**Stated exercise A**
Return every line of the entries below that contains the string "step", with case counting.

**Given passage**
────────────────────────────────────────

Section 4. Special meetings of the stockholders, for any purpose or purposes, may be called by the board of directors or by a committee of the board of directors which has been duly designated and empowered by the board of directors. Such special meetings may not be called by any other person or persons.
Section 5. The Secretary or any Assistant Secretary shall cause written notice of the place, date and hour of each meeting of the stockholders, and, in the case of a special meeting, the purpose or purposes for which such meeting is called, to be given, not less than ten nor more than sixty days prior to the meeting, to each stockholder of record entitled to vote at such meeting. Such further notice shall be given as may be required by law.
Section 6. No notice of any meeting of stockholders need be given to any stockholder who submits a signed waiver of notice, whether before or after the meeting, provided however, that any actions taken at a meeting shall not be effective until all required waivers are signed and received by the corporation. Waivers of notice may specify a time period during which such waivers will apply to any and all meetings held. No waiver of notice that is received by the corporation more than 30 days after the date of a meeting to which it applies shall be effective for that meeting. Neither the business to be transacted at, nor the purpose of, any regular or special meeting of the stockholders need be specified in a written waiver of notice. The attendance of any stockholder at a meeting of stockholders shall constitute a waiver of notice of such meeting, except when the stockholder attends a meeting for the express purpose of objecting, at the beginning of the meeting, to the transaction of any business on the ground that the meeting is not lawfully called or convened.

 

 


 

Section 7. The holders of 60% of the stock issued and outstanding and entitled to vote thereat, present in person or represented by proxy, shall constitute a quorum at all meetings of the stockholders for the transaction of business except as otherwise provided by statute or by the certificate of incorporation. If, however, such quorum shall not be present or represented at any meeting of the stockholders, the stockholders entitled to vote thereat, present in person or represented by proxy, shall have power to adjourn the meeting from time to time, without notice other than announcement at the meeting, until a quorum shall be present or represented. At such adjourned meeting, at which a quorum shall be present or represented, any business may be transacted which might have been transacted at the meeting as originally notified. If the adjournment is for more than thirty days or if after the adjournment a new record date is fixed for the adjourned meeting, a notice of the adjourned meeting shall be given to each stockholder of record entitled to vote at the meeting.
Section 8. When a quorum is present at any meeting, the vote of the holders of a majority of the stock having voting power present in person or represented by proxy shall decide any question brought before such meeting, unless the question is one which by express provision of the statutes or of the certificate of incorporation, a different vote is required in which case such express provision shall govern and control the decision of such question.

────────────────────────────────────────

**Stated exercise B**
According to the passage on stockholder meetings, what share of the stock issued and outstanding and entitled to vote constitutes a quorum?

────────────────────────────────────────

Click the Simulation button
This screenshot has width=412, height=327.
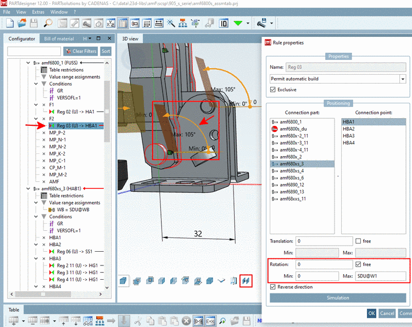tap(337, 298)
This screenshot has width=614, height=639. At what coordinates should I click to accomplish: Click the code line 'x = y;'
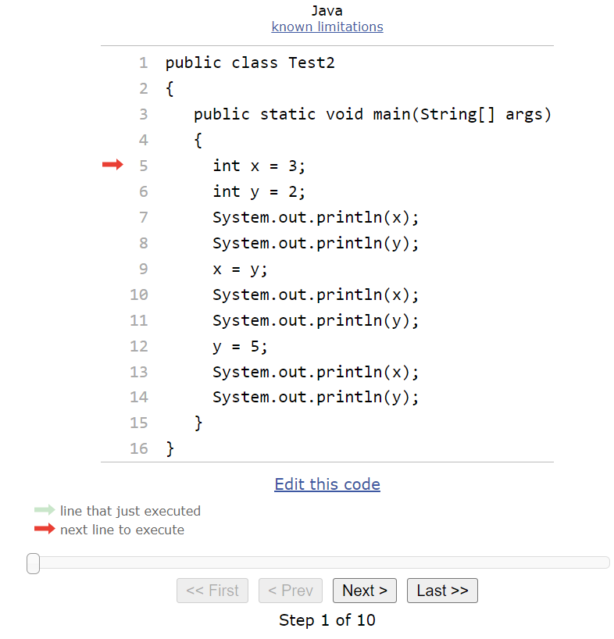tap(240, 269)
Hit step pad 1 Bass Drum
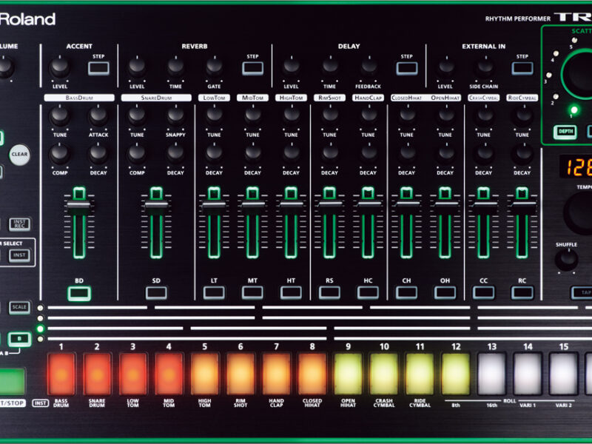This screenshot has width=592, height=444. [x=61, y=374]
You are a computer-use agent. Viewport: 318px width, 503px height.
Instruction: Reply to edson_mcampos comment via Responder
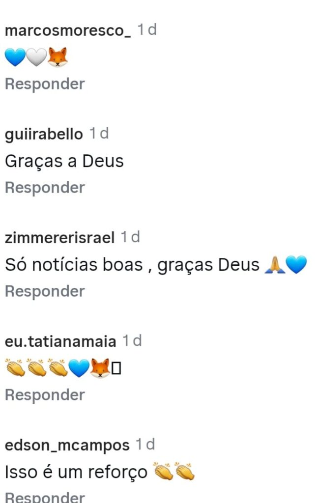click(x=45, y=497)
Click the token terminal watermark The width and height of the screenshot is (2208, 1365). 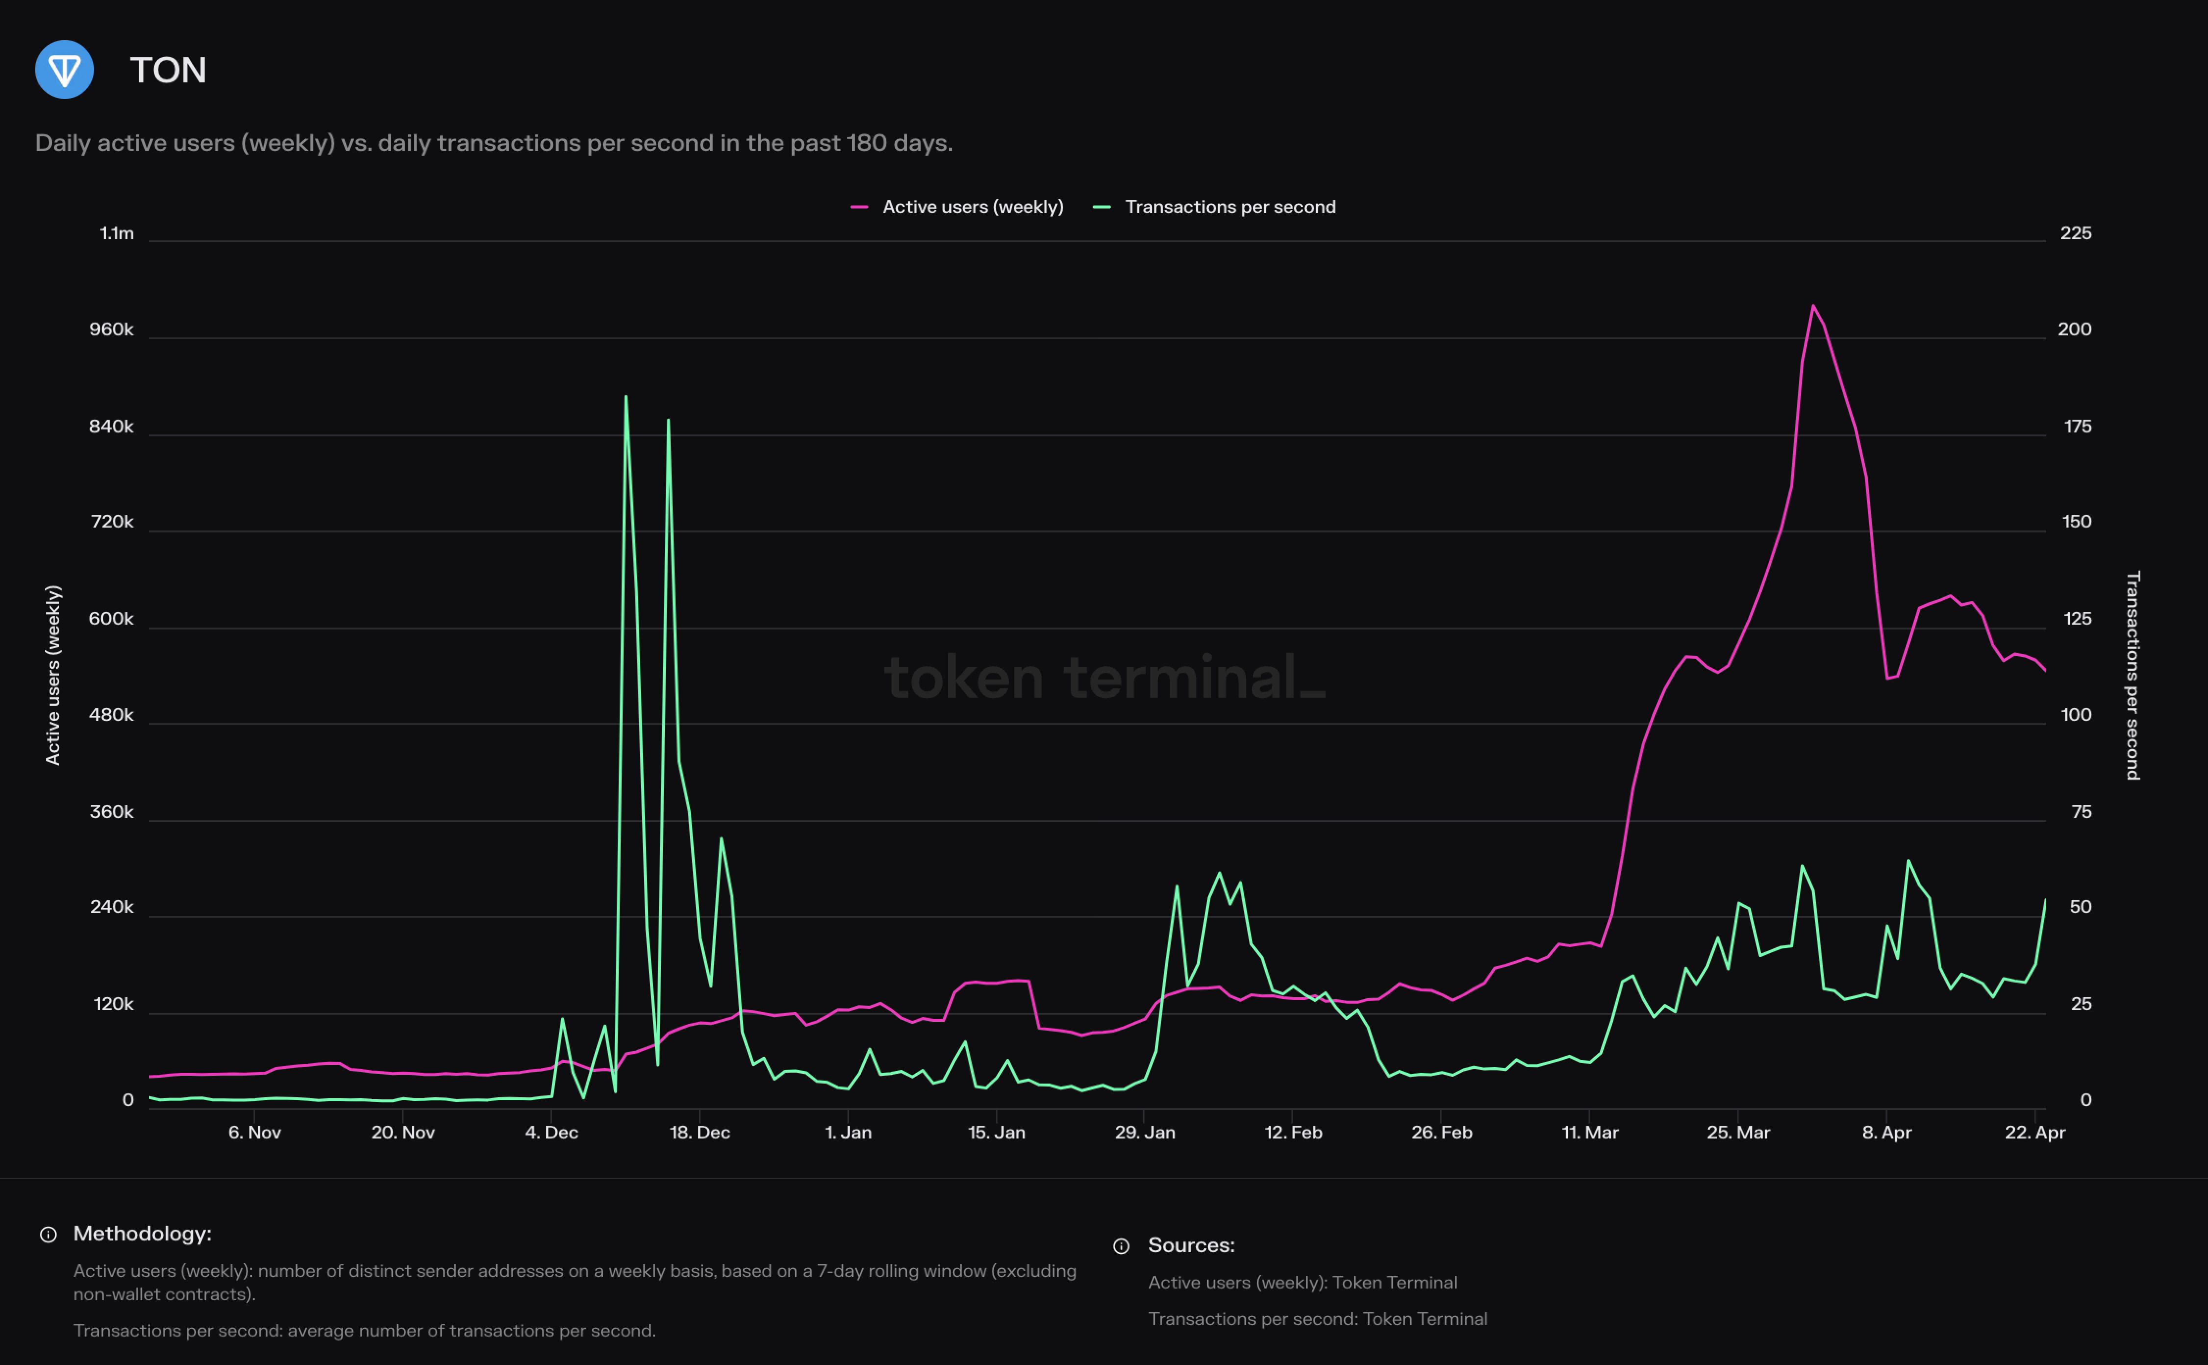(x=1104, y=678)
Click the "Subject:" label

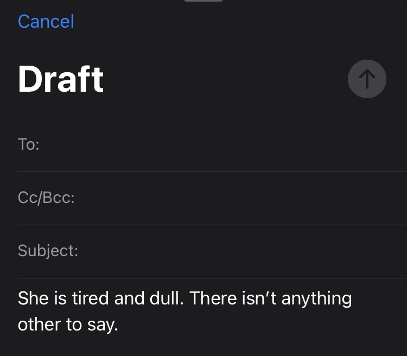[48, 251]
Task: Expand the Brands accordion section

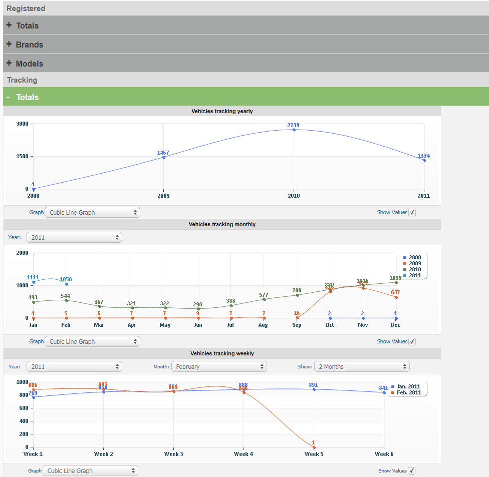Action: [29, 45]
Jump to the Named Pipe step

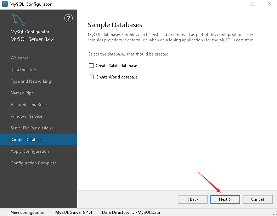[x=22, y=93]
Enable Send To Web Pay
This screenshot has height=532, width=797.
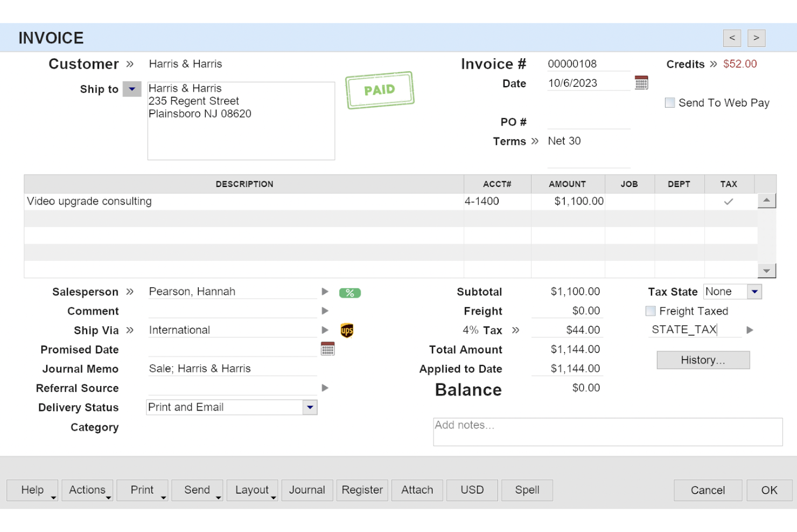(x=670, y=102)
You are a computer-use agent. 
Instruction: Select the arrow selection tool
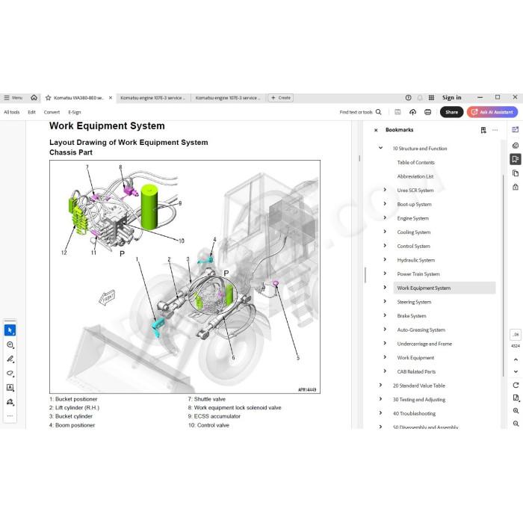[10, 330]
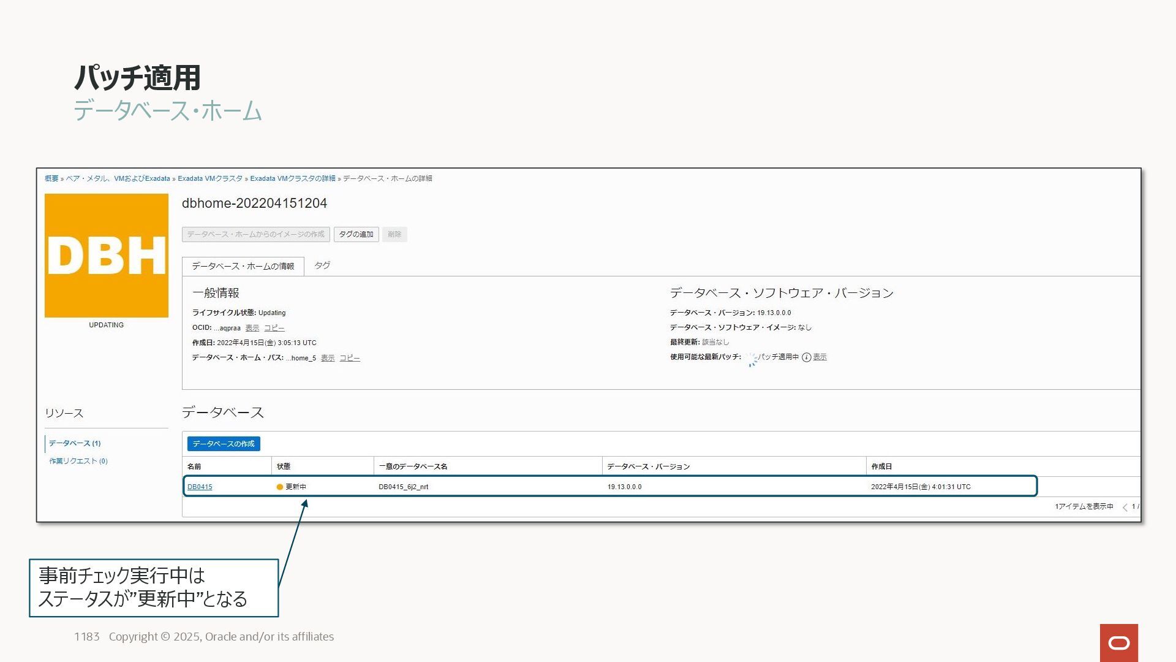Click the 削除 button
1176x662 pixels.
pos(394,234)
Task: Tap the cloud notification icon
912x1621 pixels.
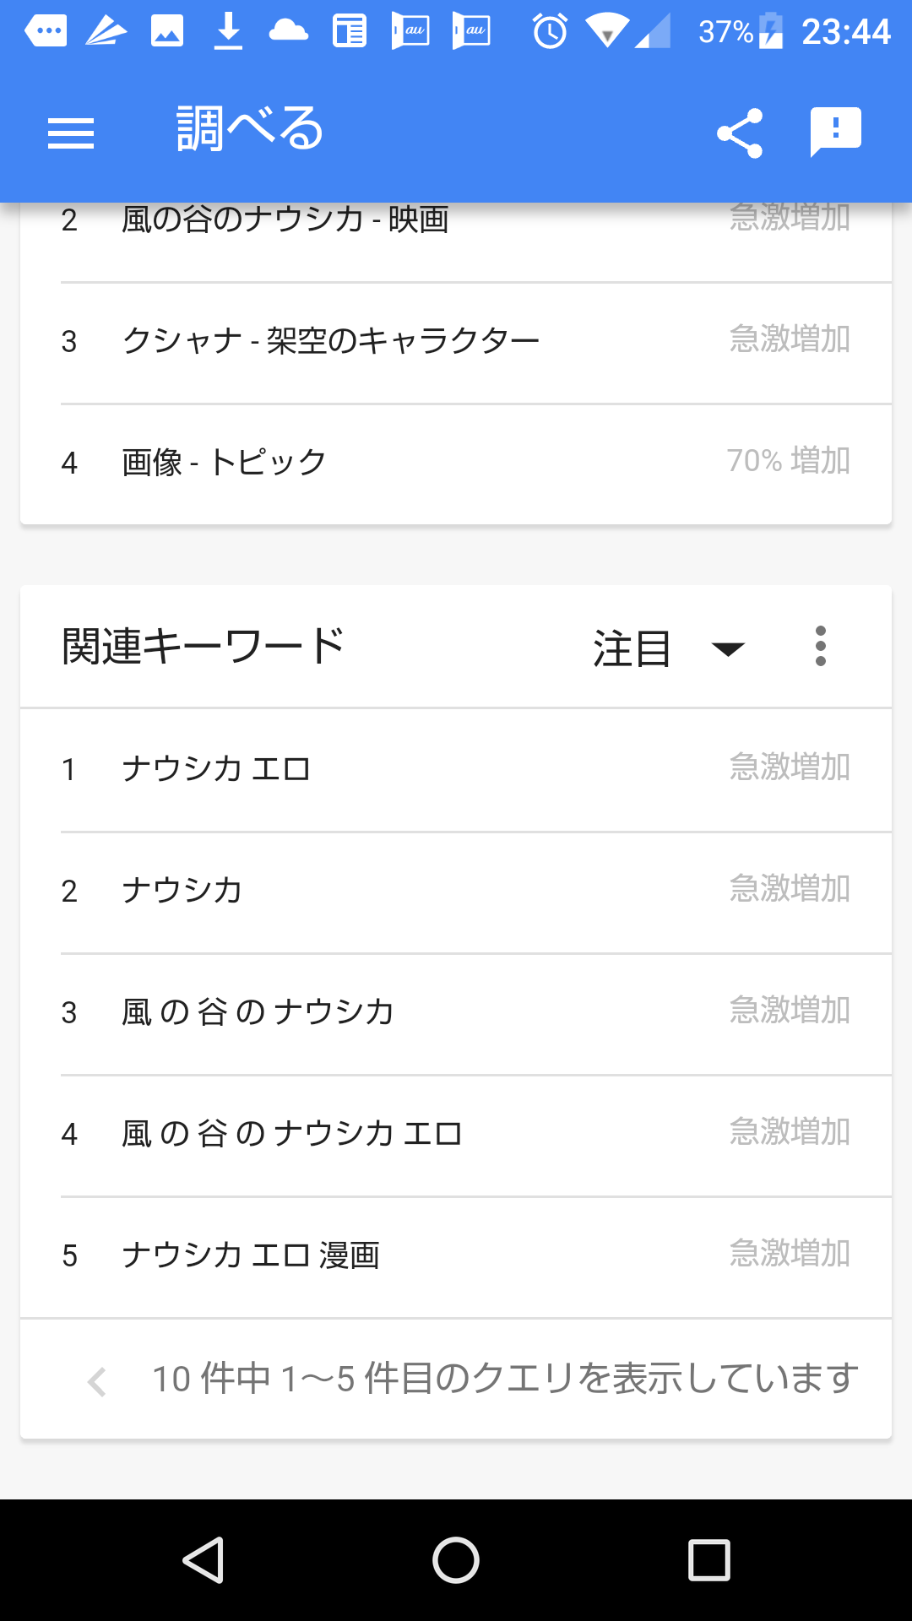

────────────────────────────────────────

**Final answer A**
Hit step pad 1 Bass Drum
Jump to the Named Pipe step

**Final answer B**
The holders of 60% of that stock, present in person or represented by proxy.